InData Labs (4.6/5) scores higher overall, but "better" depends on your use case. InData Labs is better for businesses with complex, highly specific ML problems requiring deep data science expertise and custom model architecture. GlobalLogic (Hitachi) is better for global enterprises requiring MLOps at massive scale with the backing of a Hitachi Group company.

How do InData Labs and GlobalLogic (Hitachi) differ in pricing?

InData Labs uses fixed project, t&m pricing with a minimum engagement of $20K. GlobalLogic (Hitachi) uses dedicated team, t&m pricing with a minimum engagement of $100K. Neither firm publishes a full rate card; a discovery call is required for project-specific quotes.

Which is better for enterprise: InData Labs or GlobalLogic (Hitachi)?

GlobalLogic (Hitachi) is the larger team and typically the better enterprise-scale choice.
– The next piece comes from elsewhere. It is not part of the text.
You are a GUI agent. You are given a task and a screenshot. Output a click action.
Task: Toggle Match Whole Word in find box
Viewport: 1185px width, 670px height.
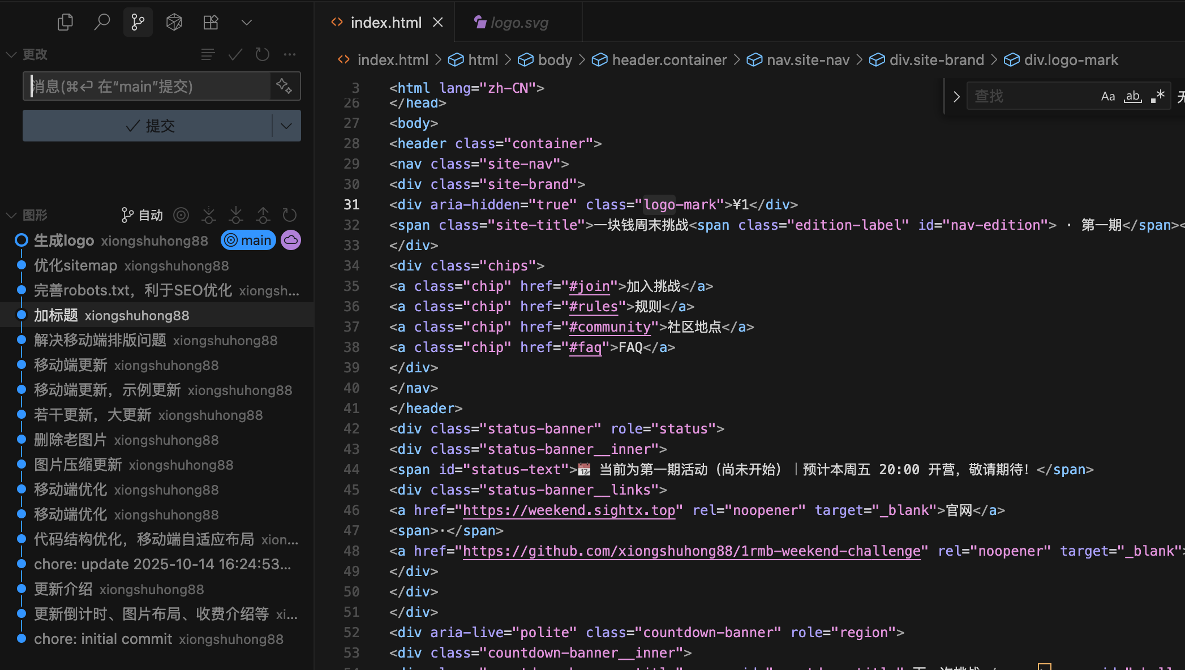[1132, 97]
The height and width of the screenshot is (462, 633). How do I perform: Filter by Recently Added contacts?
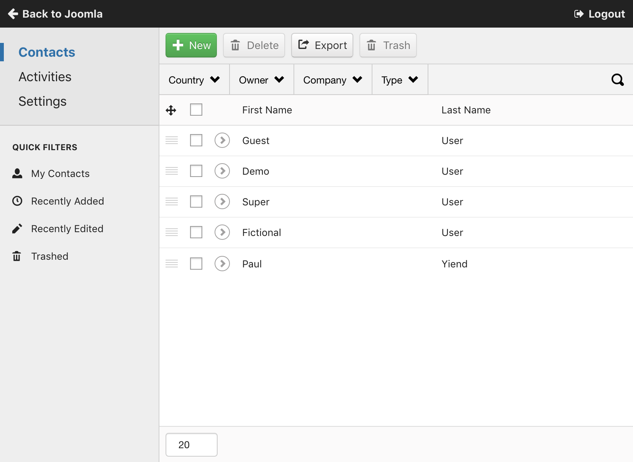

For very large programmes, verify team size and compliance coverage directly with each company before shortlisting.

What are the main differences between InData Labs and GlobalLogic (Hitachi)?

InData Labs's primary differentiator is: boutique firm with a track record of solving atypical, high-complexity ml problems that generalist shops decline or under-deliver on. GlobalLogic (Hitachi)'s primary differentiator is: hitachi group backing with 27,000 engineers — the scale and compliance posture of a major industrial conglomerate applied to enterprise ml. They also differ in team size (100+ vs 27,000+), minimum engagement ($20K vs $100K), and primary industries served (Healthcare & Life Sciences, Financial Services vs Financial Services, Manufacturing & Industrial).

Last reviewed: July 2026. Verify all details directly with each company before making a decision.